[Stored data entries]
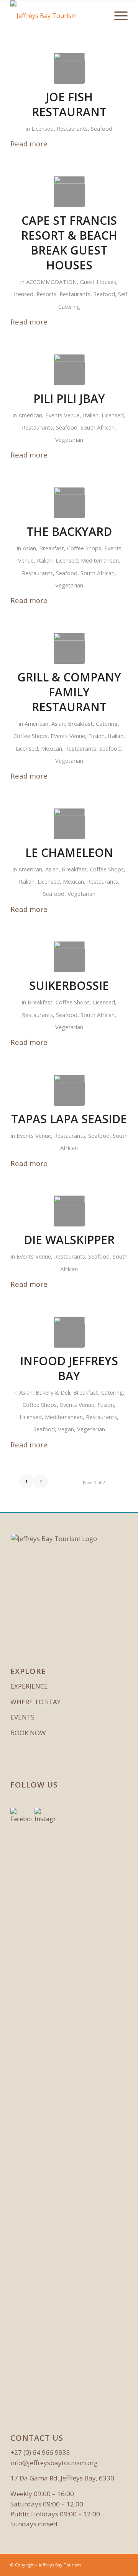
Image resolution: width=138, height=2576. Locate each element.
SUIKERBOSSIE (69, 985)
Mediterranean (100, 560)
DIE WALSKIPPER (69, 1239)
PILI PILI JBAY (69, 398)
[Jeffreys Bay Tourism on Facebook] (20, 2094)
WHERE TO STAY (35, 1701)
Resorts (46, 294)
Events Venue (62, 415)
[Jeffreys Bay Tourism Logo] (57, 15)
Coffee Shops (84, 548)
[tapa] (69, 1090)
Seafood (101, 128)
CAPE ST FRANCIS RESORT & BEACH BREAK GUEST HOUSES (69, 243)
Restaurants (72, 128)
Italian (91, 415)
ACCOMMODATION (51, 282)
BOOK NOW (28, 1732)
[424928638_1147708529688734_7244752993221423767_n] (69, 648)
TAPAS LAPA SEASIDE (69, 1119)
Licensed (42, 128)
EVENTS (22, 1717)
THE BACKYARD (69, 531)
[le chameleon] (69, 823)
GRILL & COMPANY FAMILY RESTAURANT (69, 692)
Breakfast (51, 548)
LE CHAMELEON (69, 852)
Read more (29, 143)
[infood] (69, 1332)
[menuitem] (117, 15)
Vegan (66, 1429)
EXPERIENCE (29, 1686)
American (30, 415)
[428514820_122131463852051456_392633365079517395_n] (69, 369)
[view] (69, 1211)
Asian (29, 548)
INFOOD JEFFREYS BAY (69, 1368)
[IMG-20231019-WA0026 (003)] (69, 956)
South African (97, 427)
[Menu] (117, 15)
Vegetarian (69, 439)
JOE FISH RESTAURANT (69, 104)
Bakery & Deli (53, 1392)
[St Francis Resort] (69, 68)
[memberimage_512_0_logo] (69, 502)
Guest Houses (98, 282)
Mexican (51, 748)
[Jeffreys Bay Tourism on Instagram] (45, 2094)
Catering (107, 723)
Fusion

▶ Activity:
Among the lines of the preceding data, which ones hold the word "Tourism"? List them.

▶ Answer to this problem:
[Jeffreys Bay Tourism on Facebook] (20, 2094)
[Jeffreys Bay Tourism Logo] (57, 15)
[Jeffreys Bay Tourism on Instagram] (45, 2094)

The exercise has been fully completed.